Traduction de l’article de Guido Bosteels paru en néerlandais dans la revue n° 52 du mois de décembre 2019, page 52.
Sur les bancs scolaires déjà, il nous fut enseigné que le développement du système colonial belge était fondé sur trois piliers : l’administration publique, le monde des affaires et… l’évangélisation.
A ce jour, les deux premiers facteurs prénommés de développement font évidemment l’objet de toutes les attentions – le plus souvent dans un sens négatif d’ailleurs – mais il nous semble que ce troisième pilier, l’évangélisation, paraît avoir été mis quelque peu en sourdine.

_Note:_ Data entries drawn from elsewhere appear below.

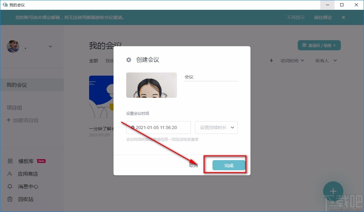The image size is (364, 212).
Task: Click 完成 to finish creating the meeting
Action: (228, 165)
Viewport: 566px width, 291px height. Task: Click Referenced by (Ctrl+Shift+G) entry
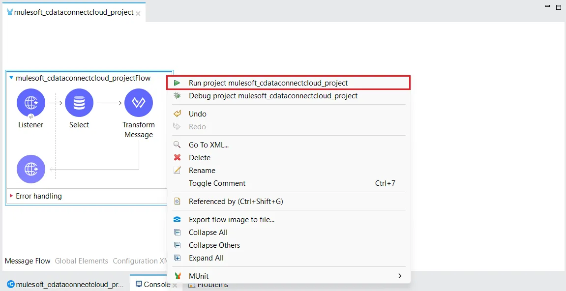[x=236, y=202]
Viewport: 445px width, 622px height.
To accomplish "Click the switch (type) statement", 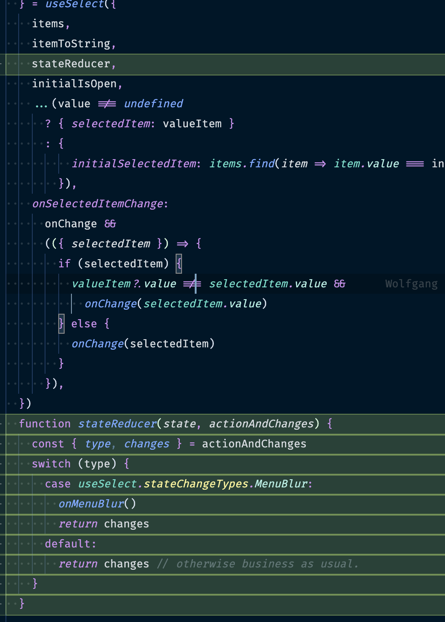I will point(80,463).
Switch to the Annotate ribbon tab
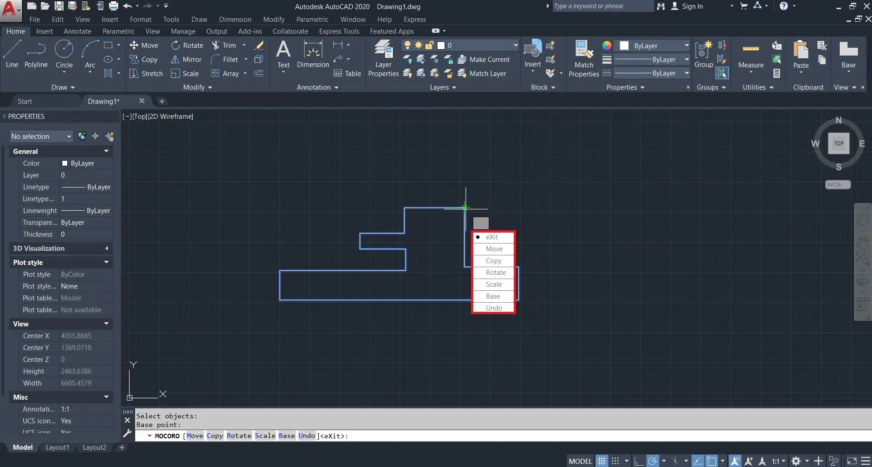872x467 pixels. pyautogui.click(x=77, y=31)
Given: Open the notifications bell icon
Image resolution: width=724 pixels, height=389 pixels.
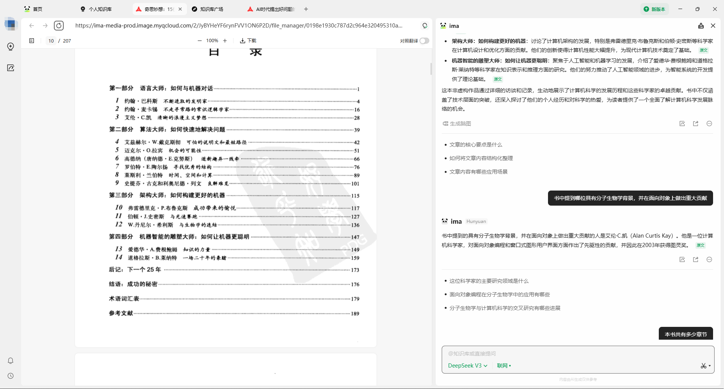Looking at the screenshot, I should [x=11, y=361].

En fait, il n’y a guère besoin de s’étonner : à ce jour, le phénomène colonial est devenu une matière particulièrement brûlante à tel point qu’une discussion sereine et des conclusions équilibrées paraissent difficiles à s’établir. Trop peu de gens, en effet, paraissent capables de se rendre compte de l’impact que peut avoir sur les esprits l’évolution dans le temps des conceptions qui dominent le comportement humain et les options qui s’en dégagent au sein des générations successives. Il faut se rendre compte que l’Eglise catholique aussi n’a pas été insensible à l’évolution des esprits : il suffit de se rappeler à ce propos le Concile de Vatican II.
Dans un article paru dans la revue paroissiale néerlandophone ‘Kerk en Leven’ nous prenons connaissance d’une opinion du professeur à la KULeuven Idesbald Goddeeris – dont nous connaissons le peu d’estime que lui vaut la colonisation belge – où il reconnaît l’impression positive que lui laisse l’œuvre missionnaire : les activités des missionnaires ne se limitaient d’ailleurs pas au domaine strictement religieux, la conquête des âmes, mais ils étaient en même temps des aides précieux et des entrepreneurs ayant opéré une mutation positive au sein des sociétés locales qu’ils ont trouvées sur place.
Se pose alors la question cruciale : les missionnaires avaient-ils le même agenda que le roi Léopold II ? Le professeur Zana Etambala répond par la négative, mais les uns trouvaient de l’appui auprès des autres. C’est clairement à l’instigation dudit souverain que divers ordres religieux ont eu leur attention attirée sur la nécessité d’aller civiliser les peuples dits païens. La politique coloniale visait d’ailleurs à assister les congrégations missionnaires dans de nombreux domaines. Ainsi, leur enseignement et leur action sur le plan médical bénéficiaient de l’appui des autorités.
Convient-il de juger l’histoire de l’œuvre missionnaire chrétienne en Afrique et ailleurs sous le même angle que celui qui prévaut actuellement à l’examen de notre passé colonial ? « Les missions qu’on a connues jadis n’existent plus depuis longtemps » nous répond d’emblée Zana Etambala. Il doit être clair que le concept de Mission se situe actuellement dans un autre contexte qu’au 19me siècle. L’auteur lève la voix : Peut-on reprocher aux missionnaires d’avoir tenu le langage et d’avoir agi selon le mode qui prévalait à l’époque ? En tant qu’historiens nous ne devons pas perdre notre sens critique mais évitons tout de même de nous rendre ridicules ! N’oublions pas leurs énormes mérites en ayant réussi à former une élite de très haut niveau intellectuel et moral.
Dans le domaine des réactions risibles, on peut s’interroger sur le sens d’avoir voulu munir la statue du père De Deken d’un panneau explicatif. La réaction de Zana Etambala est claire et nette : le père De Deken fut un homme exceptionnel et les héros sont de tous les temps. Contentons-nous plutôt d’une étude sereine du contexte historique !
Nous ne pouvons pas oublier, par ailleurs, qu’à l’époque coloniale déjà des idées particulièrement novatrices ont vu le jour. Nous pensons à cet égard à l’œuvre révolutionnaire du père franciscain Placide Tempels qui s’est efforcé, en lançant son célèbre concept de philosophie bantoue, d’ouvrir la voie vers un rapprochement entre la pensée occidentale et la vision du monde telle qu’elle avait cours en Afrique.
Dernière question : possédons-nous une vue suffisamment nette de notre passé missionnaire ? Le professeur Goddeeris répond aussitôt qu’une telle histoire n’a pas encore bénéficié de toute l’attention qu’elle aurait méritée. D’ailleurs, et la réaction de cet intellectuel ne nous étonnera pas : selon lui, pour combler cette lacune, la voix venant du sud devrait être prépondérante.